Enfio a palhinha no pacote de cartão - Hum... A quê? - acabo por perguntar cheio de medo de o fazer.
- Bem, ao nosso segundo encontro num ambiente cheio de plantas e uma vista gloriosa para o céu. - ela responde num tom de otimismo, antes de uma gargalhada curta e suave.
Sorri.
- Ao nosso segundo encontro num ambiente cheio de plantas e uma vista gloriosa para o céu! - os nossos sumos chocam um com o outro sobre as minhas palavras.
Bebo dois golos ao terminar o brinde e sinto a falta de açúcar nele.
Eu não tenho história com Rose, apenas algo que alguém perceberá sem sermos nós.
O primeiro beijo dela, o nosso primeiro beijo. Gosto de saber que guardou o seu primeiro beijo, se não o fizesse já não seria o primeiro, nunca mais voltaria a ser o seu primeiro. Pela sua ex-profissão sei que ela não é virgem e mesmo com ela guardou uma das primeiras vezes.
Pouco guardei para Rose, não sou virgem, o meu primeiro beijo não foi aquele ao som da batida da música da discoteca, não foi a primeira a ter o meu coração e não será a primeira a parti-lo.
Rose levanta-se, de mão dada á minha e com a outra a arrastar a bomba, fazendo com que o nosso lanche caia sobre o cimento do passeio, deita-se na relva uns cinco passos longe do banco e eu deito-me ao lado dela, mas com os pés no sentido oposto aos seus e com uma visão perfeita aos lábios finos dela.
- Luke? - vejo eles movimentarem-se com o meu nome.
Pisco os olhos e lambo o lábio inferior sentindo a argola que rodeia-o e respondo:- Rose?
- Eu não aguento mais... - ela encheu os pulmões, como toda a gente faz para consular o vazio que parece nos ocupar quando as lágrimas reais e sentidas querem fugir.
Eu não aguento isso, tentei dizer mas passou de um pensamento imediato.
- Um "mais" curto? Ou um "mais" comprido? - pergunto suavemente brincando com a relva nas minhas mão esquerda, a do lado do seu.
- Um "mais" curto... Talvez demasiado pequeno, Luke - suspira, e ouço a falha dos seus pulmões.
- Demasiado curto para um beijo? - pergunto agora a ver os seus olhos a verem os meus lábios.
- Desejo que não - como esta palavra deixa-me feliz.
Chego-me um pouco para cima a tornar o momento um pouco piroso para os leitores percebendo que o meu cálculo para beijá-la terá dado errado. Aproximo os meus lábios dos seus - Ao último beijo.
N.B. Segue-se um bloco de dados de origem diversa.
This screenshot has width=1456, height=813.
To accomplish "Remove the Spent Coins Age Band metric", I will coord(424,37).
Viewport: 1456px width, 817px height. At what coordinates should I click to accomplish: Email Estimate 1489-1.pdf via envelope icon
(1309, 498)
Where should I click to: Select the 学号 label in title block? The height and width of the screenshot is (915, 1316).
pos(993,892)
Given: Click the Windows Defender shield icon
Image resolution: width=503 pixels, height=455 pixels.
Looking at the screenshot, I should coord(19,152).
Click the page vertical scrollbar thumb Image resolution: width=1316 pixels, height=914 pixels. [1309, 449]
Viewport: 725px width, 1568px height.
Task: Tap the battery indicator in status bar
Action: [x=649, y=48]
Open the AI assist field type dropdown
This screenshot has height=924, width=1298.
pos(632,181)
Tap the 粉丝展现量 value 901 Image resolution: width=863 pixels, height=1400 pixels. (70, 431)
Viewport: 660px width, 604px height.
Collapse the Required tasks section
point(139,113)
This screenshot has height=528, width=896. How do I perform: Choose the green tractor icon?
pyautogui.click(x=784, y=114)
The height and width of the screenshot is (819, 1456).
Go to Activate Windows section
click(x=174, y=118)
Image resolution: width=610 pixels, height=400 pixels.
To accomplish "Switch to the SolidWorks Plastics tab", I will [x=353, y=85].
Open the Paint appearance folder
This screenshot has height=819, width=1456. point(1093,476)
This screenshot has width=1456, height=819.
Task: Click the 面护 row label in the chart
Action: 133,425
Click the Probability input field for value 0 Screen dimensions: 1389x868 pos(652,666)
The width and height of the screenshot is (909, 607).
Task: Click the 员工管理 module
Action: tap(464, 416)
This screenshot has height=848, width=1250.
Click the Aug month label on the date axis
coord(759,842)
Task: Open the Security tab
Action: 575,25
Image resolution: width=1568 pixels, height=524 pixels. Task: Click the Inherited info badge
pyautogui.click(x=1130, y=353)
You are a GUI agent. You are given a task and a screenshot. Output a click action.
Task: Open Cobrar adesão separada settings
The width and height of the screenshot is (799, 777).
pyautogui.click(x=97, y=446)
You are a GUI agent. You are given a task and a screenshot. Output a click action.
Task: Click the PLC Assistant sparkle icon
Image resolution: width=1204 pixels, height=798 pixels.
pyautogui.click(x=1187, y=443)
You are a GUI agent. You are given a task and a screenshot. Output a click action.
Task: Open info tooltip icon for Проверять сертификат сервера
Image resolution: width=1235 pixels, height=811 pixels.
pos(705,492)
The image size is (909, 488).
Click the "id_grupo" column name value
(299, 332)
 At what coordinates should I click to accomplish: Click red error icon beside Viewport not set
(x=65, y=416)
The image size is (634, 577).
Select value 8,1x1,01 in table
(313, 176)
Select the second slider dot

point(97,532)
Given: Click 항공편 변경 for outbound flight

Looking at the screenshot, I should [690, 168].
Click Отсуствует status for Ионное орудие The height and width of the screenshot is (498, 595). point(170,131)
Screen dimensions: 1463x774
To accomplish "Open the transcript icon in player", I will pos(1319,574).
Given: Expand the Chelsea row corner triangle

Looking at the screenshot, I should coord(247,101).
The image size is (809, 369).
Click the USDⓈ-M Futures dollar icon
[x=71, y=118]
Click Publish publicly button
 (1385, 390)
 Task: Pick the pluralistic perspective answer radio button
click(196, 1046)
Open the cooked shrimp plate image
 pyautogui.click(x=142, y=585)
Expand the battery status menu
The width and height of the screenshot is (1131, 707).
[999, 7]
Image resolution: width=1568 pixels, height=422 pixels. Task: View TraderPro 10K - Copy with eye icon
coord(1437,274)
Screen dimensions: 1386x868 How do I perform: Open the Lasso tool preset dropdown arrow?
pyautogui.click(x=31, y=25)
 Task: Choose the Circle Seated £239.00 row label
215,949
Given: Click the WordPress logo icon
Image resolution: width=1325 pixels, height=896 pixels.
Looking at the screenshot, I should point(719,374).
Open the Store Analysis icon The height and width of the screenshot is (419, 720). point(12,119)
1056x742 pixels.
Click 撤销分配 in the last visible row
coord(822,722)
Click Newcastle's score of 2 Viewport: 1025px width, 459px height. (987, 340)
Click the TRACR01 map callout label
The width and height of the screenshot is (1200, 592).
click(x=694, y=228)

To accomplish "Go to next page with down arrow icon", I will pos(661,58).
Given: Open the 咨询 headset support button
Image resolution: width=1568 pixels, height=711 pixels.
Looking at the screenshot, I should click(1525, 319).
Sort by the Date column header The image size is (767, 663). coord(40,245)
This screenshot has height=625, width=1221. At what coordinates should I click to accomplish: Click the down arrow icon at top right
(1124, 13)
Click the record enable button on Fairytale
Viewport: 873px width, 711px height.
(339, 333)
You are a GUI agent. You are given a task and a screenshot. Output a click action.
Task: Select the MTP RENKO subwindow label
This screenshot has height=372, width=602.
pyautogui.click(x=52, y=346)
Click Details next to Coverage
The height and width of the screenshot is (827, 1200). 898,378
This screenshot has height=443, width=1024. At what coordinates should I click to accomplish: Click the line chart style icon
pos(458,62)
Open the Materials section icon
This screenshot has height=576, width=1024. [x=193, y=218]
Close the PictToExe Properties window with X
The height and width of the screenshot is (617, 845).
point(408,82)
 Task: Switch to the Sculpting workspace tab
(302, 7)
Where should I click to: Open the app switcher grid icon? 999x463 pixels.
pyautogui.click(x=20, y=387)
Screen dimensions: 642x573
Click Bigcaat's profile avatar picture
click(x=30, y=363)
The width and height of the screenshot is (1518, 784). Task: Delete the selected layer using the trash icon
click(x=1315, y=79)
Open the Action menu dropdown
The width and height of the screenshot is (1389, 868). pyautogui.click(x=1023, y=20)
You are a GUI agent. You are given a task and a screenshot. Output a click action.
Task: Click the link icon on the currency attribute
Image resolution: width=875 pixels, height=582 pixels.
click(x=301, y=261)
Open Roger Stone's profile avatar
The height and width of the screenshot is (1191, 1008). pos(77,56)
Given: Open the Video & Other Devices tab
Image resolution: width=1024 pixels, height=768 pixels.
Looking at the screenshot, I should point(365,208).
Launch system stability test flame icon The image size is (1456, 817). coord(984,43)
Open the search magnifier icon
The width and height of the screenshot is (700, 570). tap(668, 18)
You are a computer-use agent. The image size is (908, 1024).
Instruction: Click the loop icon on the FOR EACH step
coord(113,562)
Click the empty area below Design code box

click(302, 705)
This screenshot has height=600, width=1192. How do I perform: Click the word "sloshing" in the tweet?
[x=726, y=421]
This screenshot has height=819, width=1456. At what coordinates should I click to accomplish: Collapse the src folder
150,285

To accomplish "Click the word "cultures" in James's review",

Ela sorri. - Ao último beijo.
Sinto os seus lábios a tocarem nos meus, sinto eles a aquecerem, a movimentarem-se encaixando-os nos meus, o meu sorriso e depois o dela, a junção dos nossos lábios de novo.
- Amo-te - sussurro e volto a beijá-la. Acho que a amo... Na realidade acho que ninguém sabe se ama alguém ou não, ninguém nos explica isto. Sei apenas que amo.
E sinto o inspirar mais pesado dela, os lábios fracos e utiliza o último expiro:
- Amo-te, Luke Hemmings.
Apenas mais um movimento dos seus lábios e mais nenhum acompanha o meu. Já não ouço a sua respiração. Fecho os olhos como ela têm os seus e expiro, aperto a rosa e corto-me nos espinhos.